It’s an interesting dichotomy. In historicals, we’re told we have to stick to recorded facts where we can, but anything not recorded we’re free to play with. I’m mostly cool with that. But in contemporaries, it’s a little different, right? History’s being recorded as we speak, and there’s very little these days that goes unnoticed. But still we novelists need room to work. So . . .

More often than not, we create within the bounds of our world but take liberties. Like, oh, towns. This is one that comes up often on the ACFW loop. Rather than set a book in a real life town and risk getting it wrong, we often choose fictional settings near real places. That gives us the freedom to put a coffeeshop wherever we please but still describe landscape and climate with accuracy.

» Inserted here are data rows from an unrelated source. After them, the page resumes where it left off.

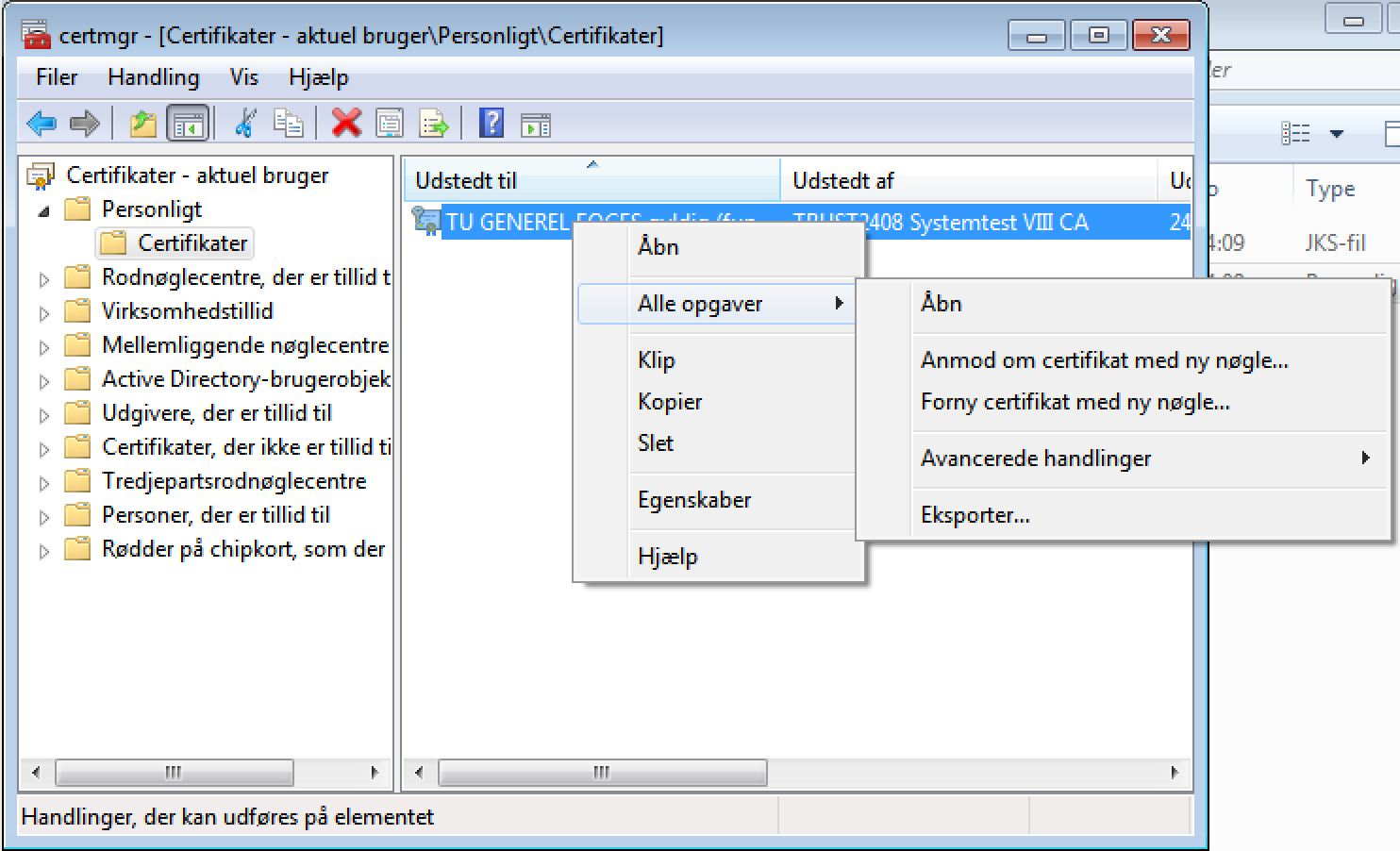This screenshot has height=851, width=1400.
Task: Click the Cut scissors icon
Action: tap(245, 124)
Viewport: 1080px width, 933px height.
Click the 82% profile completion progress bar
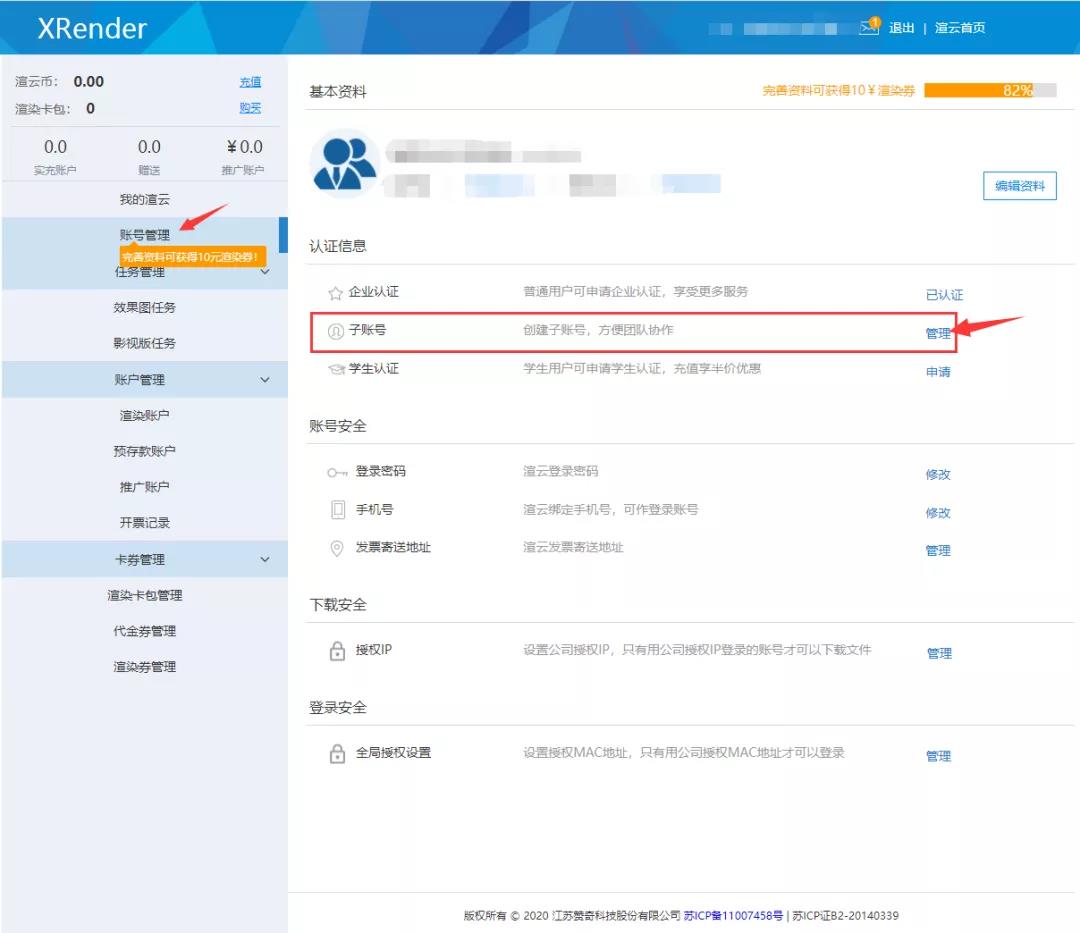(x=989, y=90)
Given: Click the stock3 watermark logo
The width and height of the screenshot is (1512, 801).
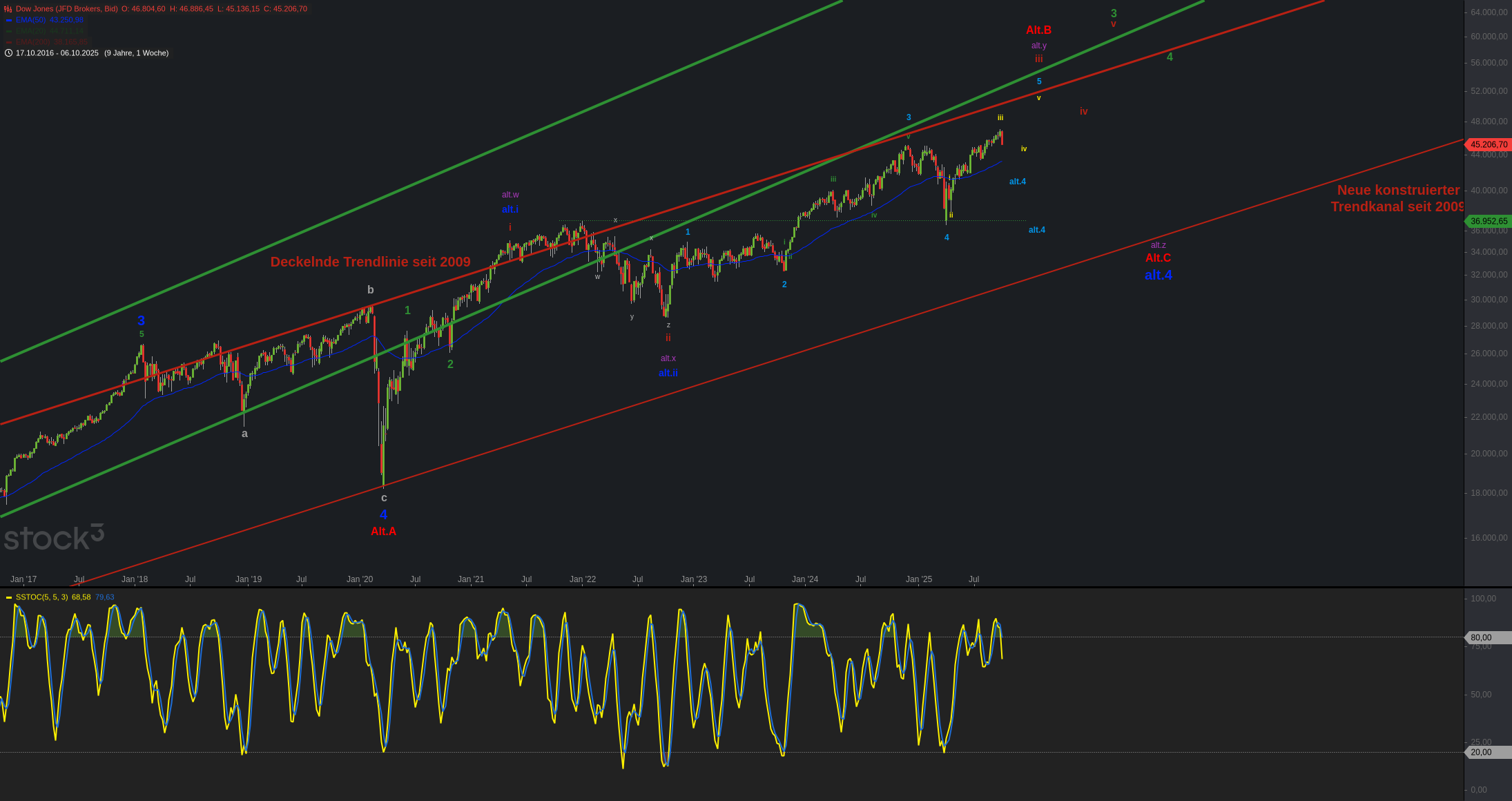Looking at the screenshot, I should click(x=54, y=537).
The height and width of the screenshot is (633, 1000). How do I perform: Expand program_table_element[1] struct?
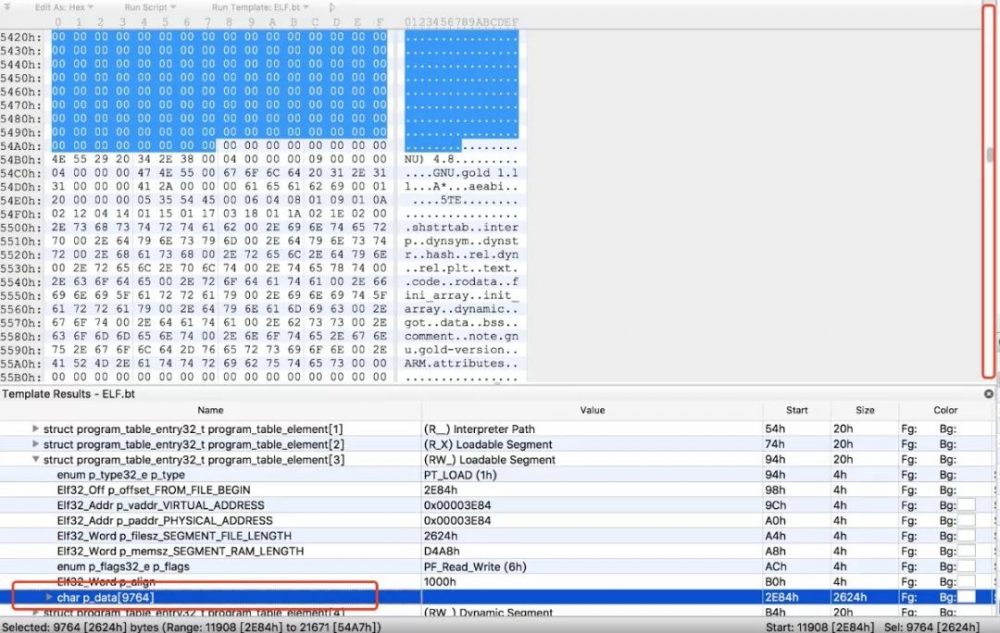(36, 428)
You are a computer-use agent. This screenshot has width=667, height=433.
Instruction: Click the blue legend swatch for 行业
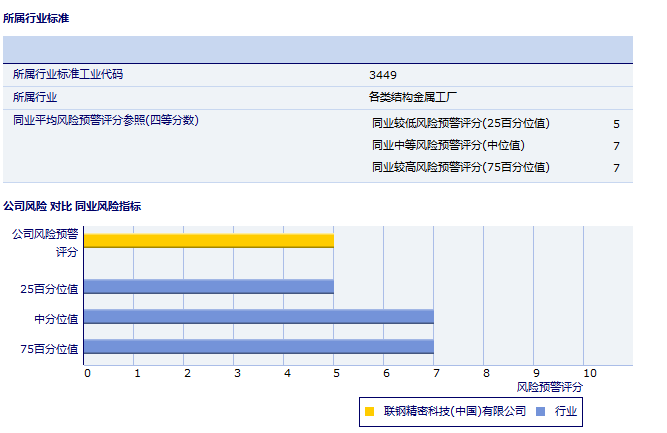tap(540, 411)
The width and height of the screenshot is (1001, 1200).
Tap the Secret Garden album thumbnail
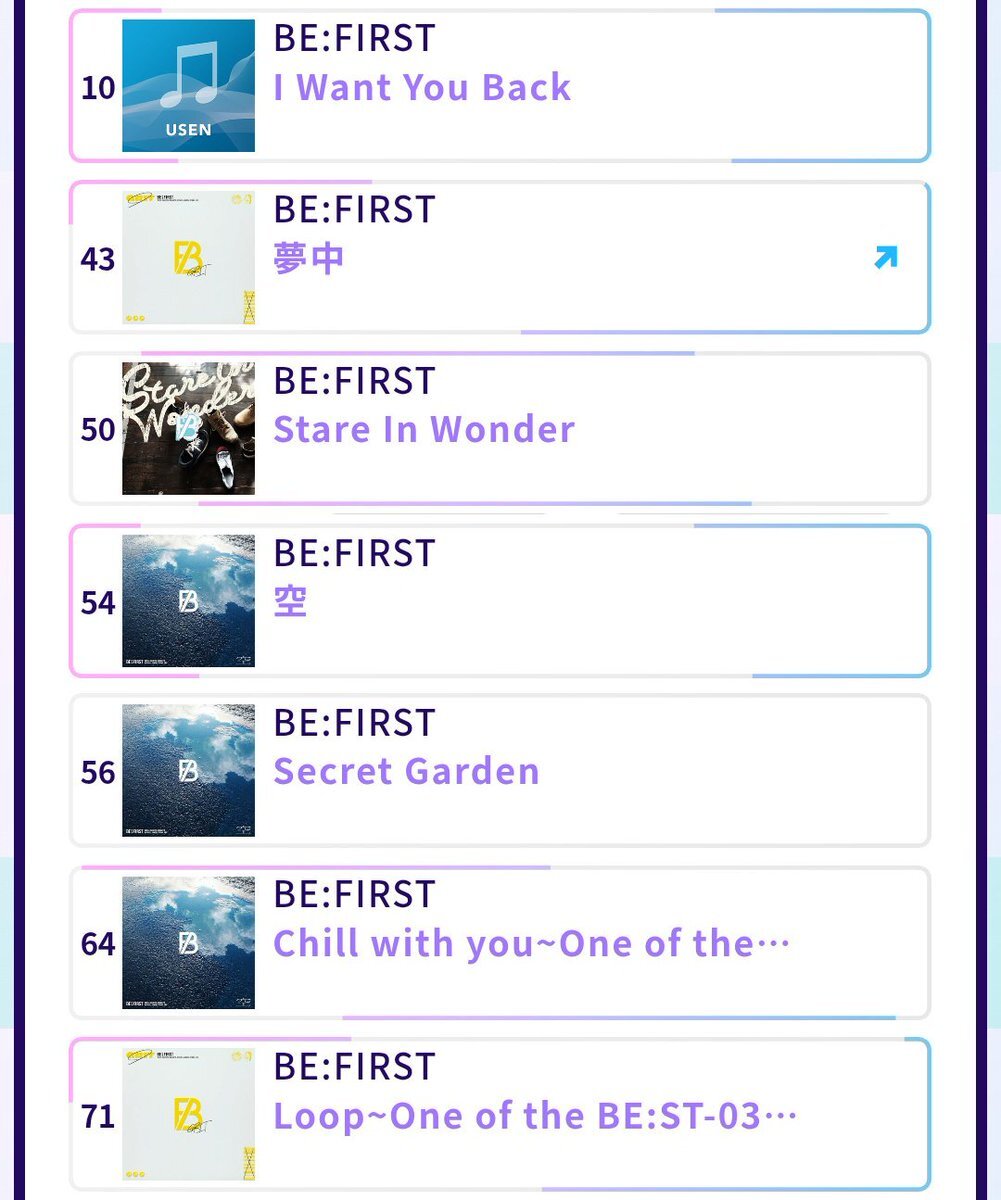tap(188, 771)
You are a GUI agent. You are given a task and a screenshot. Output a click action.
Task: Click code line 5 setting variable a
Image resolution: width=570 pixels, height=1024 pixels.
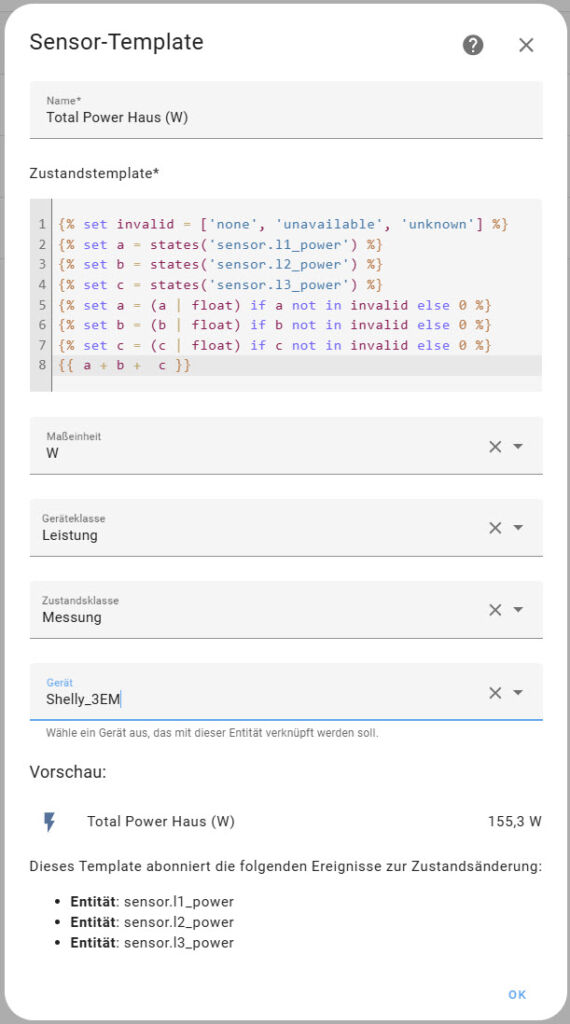coord(297,305)

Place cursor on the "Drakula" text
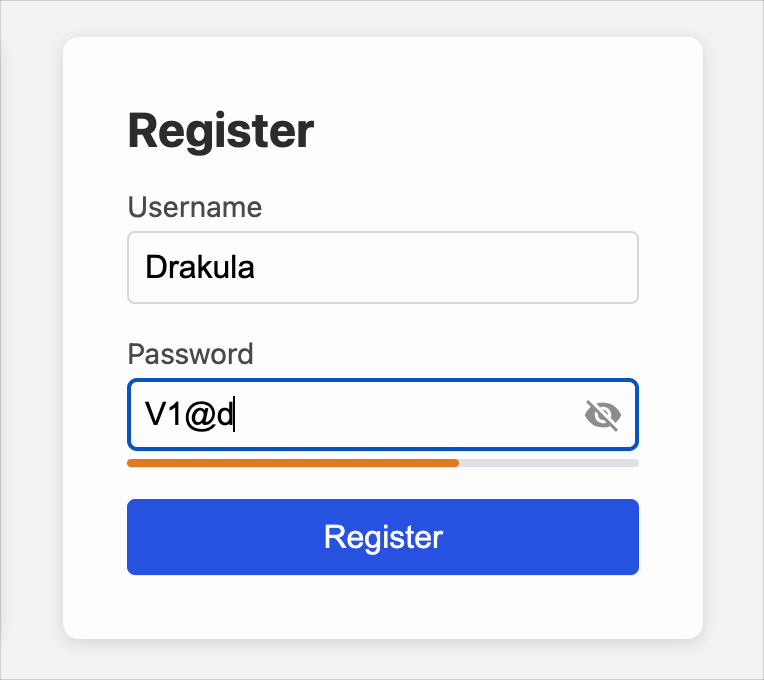point(200,268)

There are exceptions to this, of course. If you want to set a book in a place you know very well, the risk of “getting it wrong” is far, far less. So go for it. And cities are also an exception, since they generally encompass more of what we need for a story.

I’ve done both in my books. Note to Self I set in Annapolis and Arnold, MD–a place I lived for six years. For that story I could work very well within the confines of reality, and I had fun sending my characters on short-cuts I’d driven and to restaurants I’d walked past daily while in college. In Yesterday’s Tides, I wanted an authentic Outer Banks town, but things down there change so rapidly I knew I’d better create one. So I named a town after the island (Bodie) and nestled it in the dunes between Southern Shores and Duck where really there’s a stretch of nothing. Then I was free to plop down whatever church I pleased, have a restaurant wherever I needed it, place an inn there, etc.

That said, I get really excited when I find a book–historical or contemporary–set in my neck of the woods. Sometimes they name places I know, which is awesome, and sometimes I get to try to figure out where their fictional town is in relation to the places I know so well. Always fun when an author does it well.